Valley residents banish winter blues with trip to Cuba
Just ahead of Winter Storm Stella, which dumped more than a foot of snow that blanketed the area, 10 Lehigh Valley residents escaped to sunny Cuba for an unforgettable week.
Urszula Abolik of Emmaus, one of the two hosts leading the group, promised an untraditional trip.
“We organize these trips because we are both in total love with Cuban culture, music, dance [and art],” Abolik said. “You will discover with us some places tourists do not know about.”
Abolik was as good as her word.
She and co-host Mike Polarny, who lives in Havana, led the group in touring favorites such as old Havana, Ernest Hemingway’s home, a tobacco plantation and a cigar plant.
The group also saw how Cuba’s signature rum is bottled in a rural area called Vinales, three hours from the capital.
The hosts arranged for transportation via iconic vehicles dating back to the 1930s, ’40s and ’50s much to the delight of the group.
Diane Nolan’s dream to ride in a red convertible was granted.
“The driver was very nice and very informative,” Nolan said. “He said his boss owns [a fleet] of 10 cars.”
But Cuban culture was at the heart of the trip. A visit to Havana’s Fabrica de Arte, was a striking beginning to the week.

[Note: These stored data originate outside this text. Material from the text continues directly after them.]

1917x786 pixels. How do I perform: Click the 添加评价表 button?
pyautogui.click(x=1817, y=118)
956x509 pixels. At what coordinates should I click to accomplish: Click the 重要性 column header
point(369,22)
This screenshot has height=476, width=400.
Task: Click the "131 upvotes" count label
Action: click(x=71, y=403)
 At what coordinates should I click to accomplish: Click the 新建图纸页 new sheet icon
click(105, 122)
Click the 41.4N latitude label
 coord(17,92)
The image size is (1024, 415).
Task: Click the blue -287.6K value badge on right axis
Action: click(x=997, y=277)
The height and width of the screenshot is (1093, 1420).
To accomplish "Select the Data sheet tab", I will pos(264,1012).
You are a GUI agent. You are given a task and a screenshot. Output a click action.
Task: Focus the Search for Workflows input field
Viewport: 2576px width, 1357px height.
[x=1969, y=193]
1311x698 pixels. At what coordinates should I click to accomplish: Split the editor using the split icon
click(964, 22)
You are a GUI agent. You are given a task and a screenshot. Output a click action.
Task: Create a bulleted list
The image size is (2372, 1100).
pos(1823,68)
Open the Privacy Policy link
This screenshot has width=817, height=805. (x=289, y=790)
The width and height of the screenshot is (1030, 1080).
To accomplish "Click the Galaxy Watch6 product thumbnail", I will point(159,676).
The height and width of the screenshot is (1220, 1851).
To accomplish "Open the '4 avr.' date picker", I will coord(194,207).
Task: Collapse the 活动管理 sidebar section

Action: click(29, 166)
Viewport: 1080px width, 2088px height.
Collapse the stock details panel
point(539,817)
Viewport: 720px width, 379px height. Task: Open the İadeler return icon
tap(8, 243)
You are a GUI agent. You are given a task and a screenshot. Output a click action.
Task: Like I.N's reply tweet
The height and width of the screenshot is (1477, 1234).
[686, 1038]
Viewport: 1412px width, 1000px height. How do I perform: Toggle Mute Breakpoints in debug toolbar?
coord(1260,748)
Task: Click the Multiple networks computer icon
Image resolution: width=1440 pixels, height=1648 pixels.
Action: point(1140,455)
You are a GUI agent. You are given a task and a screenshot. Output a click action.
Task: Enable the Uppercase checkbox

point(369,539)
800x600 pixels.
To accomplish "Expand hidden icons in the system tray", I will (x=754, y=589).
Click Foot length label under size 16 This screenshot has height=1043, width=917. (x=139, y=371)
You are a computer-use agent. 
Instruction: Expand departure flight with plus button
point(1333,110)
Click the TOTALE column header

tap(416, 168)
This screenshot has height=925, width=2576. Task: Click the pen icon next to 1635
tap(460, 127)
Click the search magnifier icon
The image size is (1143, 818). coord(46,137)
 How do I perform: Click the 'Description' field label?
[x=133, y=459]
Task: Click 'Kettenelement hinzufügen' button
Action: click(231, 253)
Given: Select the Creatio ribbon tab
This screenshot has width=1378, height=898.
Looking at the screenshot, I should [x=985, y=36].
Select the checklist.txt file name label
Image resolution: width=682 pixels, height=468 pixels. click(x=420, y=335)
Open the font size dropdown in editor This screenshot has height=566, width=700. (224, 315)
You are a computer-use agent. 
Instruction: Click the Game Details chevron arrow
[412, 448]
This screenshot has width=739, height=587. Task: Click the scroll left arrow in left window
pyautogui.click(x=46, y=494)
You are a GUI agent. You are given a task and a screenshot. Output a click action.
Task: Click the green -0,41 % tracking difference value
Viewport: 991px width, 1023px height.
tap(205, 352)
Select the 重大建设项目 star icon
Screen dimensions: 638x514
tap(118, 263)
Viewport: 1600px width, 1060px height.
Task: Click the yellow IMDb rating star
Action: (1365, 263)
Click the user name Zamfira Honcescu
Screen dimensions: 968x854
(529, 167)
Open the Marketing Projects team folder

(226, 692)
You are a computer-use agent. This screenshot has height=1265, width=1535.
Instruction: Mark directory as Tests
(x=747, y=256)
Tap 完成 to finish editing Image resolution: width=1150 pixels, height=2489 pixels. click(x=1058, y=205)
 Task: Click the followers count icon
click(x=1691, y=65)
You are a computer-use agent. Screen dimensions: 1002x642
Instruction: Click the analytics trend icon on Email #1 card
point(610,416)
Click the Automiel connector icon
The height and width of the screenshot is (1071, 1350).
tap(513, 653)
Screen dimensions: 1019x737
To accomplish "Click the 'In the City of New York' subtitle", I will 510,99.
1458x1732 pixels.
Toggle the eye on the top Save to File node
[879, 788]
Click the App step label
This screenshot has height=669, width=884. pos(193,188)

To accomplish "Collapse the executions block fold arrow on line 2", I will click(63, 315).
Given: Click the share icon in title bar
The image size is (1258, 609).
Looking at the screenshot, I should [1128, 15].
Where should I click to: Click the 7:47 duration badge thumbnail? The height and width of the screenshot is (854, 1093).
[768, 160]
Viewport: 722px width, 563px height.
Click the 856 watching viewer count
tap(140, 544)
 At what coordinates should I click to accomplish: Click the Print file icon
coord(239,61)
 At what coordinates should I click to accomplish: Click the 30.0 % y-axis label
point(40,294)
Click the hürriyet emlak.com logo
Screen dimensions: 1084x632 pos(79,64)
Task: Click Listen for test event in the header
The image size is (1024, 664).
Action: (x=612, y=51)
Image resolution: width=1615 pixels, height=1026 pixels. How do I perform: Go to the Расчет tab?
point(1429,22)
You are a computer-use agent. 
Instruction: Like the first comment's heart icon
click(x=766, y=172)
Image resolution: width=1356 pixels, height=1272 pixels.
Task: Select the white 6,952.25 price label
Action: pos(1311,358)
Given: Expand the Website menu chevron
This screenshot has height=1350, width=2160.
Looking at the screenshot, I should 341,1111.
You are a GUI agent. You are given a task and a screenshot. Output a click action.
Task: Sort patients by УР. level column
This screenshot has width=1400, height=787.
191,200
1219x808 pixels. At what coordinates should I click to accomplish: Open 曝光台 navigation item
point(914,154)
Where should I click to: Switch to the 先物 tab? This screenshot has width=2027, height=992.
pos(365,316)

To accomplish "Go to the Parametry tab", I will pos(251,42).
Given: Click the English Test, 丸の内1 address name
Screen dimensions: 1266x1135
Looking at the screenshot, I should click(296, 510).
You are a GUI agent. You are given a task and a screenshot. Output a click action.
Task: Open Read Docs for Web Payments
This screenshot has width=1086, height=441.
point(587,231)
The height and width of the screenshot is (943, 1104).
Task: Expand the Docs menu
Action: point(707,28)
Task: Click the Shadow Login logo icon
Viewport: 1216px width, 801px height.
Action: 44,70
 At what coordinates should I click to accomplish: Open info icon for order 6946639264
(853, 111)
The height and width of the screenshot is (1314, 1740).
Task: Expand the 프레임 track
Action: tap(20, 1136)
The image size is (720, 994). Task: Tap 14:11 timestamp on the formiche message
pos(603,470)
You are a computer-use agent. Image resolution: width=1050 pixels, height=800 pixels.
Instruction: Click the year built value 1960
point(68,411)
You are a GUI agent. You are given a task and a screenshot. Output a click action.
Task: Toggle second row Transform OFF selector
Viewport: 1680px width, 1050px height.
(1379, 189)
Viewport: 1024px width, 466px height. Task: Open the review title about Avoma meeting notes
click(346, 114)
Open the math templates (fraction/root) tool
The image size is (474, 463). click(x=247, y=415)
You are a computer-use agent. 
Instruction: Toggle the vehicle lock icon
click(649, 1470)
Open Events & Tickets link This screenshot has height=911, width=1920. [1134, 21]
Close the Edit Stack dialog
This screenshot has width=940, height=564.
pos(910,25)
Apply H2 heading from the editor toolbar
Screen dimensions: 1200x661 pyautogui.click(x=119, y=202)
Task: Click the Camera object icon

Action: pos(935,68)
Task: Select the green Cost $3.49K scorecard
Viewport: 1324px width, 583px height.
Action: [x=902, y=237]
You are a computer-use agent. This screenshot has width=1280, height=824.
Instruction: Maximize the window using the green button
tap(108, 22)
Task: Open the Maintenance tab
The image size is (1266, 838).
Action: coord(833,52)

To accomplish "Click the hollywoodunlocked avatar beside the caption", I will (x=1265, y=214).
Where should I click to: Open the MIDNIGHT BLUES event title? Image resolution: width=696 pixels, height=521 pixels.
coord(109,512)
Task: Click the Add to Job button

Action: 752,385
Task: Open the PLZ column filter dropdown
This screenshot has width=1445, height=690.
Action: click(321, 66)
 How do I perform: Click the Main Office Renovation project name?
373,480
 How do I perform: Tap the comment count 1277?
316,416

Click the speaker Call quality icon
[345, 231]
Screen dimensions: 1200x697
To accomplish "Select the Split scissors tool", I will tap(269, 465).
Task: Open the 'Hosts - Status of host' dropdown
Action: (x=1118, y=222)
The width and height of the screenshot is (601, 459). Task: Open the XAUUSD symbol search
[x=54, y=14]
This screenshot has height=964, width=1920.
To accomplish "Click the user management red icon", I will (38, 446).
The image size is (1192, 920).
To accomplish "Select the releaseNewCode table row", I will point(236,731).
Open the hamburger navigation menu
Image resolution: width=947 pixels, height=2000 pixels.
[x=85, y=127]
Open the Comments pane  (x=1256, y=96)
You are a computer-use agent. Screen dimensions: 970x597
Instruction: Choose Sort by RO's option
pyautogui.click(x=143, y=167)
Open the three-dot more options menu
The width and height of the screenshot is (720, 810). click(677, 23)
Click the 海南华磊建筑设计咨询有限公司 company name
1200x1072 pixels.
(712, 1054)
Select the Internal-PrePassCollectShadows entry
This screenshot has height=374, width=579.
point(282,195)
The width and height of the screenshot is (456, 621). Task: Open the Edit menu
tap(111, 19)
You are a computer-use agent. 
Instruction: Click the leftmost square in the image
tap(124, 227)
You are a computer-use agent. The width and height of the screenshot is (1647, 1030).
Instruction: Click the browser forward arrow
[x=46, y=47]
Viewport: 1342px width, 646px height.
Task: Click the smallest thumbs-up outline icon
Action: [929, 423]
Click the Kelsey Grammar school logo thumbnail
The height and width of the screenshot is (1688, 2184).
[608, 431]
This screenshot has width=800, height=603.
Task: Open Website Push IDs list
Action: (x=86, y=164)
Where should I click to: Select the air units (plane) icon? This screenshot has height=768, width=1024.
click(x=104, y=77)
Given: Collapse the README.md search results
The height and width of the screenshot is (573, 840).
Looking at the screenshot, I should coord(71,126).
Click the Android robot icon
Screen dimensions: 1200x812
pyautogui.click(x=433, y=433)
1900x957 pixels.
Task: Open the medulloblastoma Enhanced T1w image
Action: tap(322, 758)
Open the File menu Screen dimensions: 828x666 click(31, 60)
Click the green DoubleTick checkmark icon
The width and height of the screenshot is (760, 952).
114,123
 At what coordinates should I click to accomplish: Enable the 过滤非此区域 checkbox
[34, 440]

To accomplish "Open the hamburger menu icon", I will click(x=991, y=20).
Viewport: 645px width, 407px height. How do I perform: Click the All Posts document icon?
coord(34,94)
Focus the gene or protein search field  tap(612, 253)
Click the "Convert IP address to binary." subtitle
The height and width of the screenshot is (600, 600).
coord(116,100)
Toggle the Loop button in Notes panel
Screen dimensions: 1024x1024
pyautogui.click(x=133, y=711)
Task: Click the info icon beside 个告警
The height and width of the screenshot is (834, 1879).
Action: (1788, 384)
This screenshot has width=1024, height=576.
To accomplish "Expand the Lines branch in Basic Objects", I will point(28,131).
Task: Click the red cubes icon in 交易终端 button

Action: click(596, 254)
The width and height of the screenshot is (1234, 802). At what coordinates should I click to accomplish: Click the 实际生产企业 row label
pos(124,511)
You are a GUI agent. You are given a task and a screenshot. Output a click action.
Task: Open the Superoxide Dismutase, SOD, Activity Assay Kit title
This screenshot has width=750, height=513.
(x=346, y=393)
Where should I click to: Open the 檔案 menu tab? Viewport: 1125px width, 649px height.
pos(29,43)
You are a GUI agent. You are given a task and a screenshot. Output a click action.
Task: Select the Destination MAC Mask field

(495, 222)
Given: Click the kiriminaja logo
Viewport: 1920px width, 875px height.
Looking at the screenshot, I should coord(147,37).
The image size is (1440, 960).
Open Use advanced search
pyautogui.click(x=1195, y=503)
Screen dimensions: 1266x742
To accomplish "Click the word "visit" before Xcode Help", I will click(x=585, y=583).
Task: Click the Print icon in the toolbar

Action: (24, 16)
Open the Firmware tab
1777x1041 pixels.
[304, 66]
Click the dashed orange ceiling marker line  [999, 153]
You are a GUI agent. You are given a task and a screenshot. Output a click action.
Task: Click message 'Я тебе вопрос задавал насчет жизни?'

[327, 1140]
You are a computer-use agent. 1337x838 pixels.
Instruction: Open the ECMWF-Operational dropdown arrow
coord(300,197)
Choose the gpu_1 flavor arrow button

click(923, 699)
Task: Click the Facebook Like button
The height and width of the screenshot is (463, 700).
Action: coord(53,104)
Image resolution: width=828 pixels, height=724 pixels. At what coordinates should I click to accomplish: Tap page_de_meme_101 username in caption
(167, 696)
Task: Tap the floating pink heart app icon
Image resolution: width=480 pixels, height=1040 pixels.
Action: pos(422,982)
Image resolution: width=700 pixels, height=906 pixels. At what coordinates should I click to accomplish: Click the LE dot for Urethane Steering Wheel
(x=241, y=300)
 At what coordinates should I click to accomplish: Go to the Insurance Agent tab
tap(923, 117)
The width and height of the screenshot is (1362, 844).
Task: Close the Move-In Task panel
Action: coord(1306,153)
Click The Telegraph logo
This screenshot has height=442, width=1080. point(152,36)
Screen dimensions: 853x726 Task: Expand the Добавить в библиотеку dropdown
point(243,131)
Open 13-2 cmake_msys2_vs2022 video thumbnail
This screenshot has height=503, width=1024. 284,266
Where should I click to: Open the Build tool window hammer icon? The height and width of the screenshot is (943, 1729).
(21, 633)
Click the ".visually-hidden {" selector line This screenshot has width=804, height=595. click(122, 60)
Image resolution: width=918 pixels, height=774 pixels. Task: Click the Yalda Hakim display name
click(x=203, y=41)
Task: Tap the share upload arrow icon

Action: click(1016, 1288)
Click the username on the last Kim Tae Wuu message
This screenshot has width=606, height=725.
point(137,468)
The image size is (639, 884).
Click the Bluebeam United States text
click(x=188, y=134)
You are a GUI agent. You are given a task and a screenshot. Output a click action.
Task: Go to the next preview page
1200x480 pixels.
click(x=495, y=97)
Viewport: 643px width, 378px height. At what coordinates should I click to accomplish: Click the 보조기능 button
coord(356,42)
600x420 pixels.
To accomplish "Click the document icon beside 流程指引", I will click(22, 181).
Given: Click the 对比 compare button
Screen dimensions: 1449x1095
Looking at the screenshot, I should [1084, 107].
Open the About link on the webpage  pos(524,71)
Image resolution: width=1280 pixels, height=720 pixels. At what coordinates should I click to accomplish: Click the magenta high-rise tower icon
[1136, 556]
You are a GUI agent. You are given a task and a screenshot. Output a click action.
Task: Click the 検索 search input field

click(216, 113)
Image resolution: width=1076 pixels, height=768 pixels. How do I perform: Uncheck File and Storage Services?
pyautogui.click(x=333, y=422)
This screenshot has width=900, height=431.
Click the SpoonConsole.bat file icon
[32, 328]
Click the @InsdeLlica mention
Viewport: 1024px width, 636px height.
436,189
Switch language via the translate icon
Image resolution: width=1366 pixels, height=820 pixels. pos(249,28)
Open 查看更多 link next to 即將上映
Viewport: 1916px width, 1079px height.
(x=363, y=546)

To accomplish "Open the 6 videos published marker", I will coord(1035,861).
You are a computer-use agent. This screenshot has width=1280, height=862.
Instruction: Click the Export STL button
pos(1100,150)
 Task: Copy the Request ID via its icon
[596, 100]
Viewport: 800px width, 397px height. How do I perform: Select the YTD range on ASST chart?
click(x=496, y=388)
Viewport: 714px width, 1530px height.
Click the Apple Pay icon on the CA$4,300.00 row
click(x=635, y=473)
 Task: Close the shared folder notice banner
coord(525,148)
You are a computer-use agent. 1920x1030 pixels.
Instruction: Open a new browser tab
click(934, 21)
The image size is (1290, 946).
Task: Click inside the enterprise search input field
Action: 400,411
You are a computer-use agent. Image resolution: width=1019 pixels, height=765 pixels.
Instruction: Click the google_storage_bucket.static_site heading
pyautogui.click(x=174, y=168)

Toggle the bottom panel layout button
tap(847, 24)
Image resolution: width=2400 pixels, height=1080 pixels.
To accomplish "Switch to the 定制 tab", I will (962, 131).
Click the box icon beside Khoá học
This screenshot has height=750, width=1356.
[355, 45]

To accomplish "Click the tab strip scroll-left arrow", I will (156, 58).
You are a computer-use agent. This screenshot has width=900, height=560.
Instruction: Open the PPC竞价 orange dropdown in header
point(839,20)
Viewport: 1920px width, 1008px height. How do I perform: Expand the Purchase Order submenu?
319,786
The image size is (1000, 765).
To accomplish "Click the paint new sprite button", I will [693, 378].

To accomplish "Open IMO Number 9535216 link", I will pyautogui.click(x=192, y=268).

“The building was abandoned for many years,” Abolik explained.
The facility was reminiscent of the ArtsQuest initiative in Bethlehem or GoggleWorks Center for the Arts in Reading in the move to repurpose old, industrial buildings.
Late on a Sunday night, the FAC was packed with people enjoying a lively camaraderie aided by edgy art and music and beer.
“Cuba is all about the arts, in dancing, music and the visual,” Polarny said.
Being a local, Polarny took the group to restaurants and parks usually under the average tourist’s radar.
By night, the group enjoyed live music throughout the week, including the Afro-Cuban sounds of the Buena Vista Social Club, straight up jazz and local folk musicians.
By day, they clocked miles exploring art and architecture, meeting artists of all stripes.
They also visited cultural and educational centers where they left gifts of tango shoes, guitar strings, and even a violin.
“I had to hug every one of my Cuban friends,” said Matt Green from Slatedale, who enjoyed giving tennis balls away to delighted children. “I just say Cuba, USA and amigo and they give me a hug.”
A day after returning to the States, the travelers shelved their memories of warm Cuban weather and picked up their snow shovels, joining the rest of the Lehigh Valley.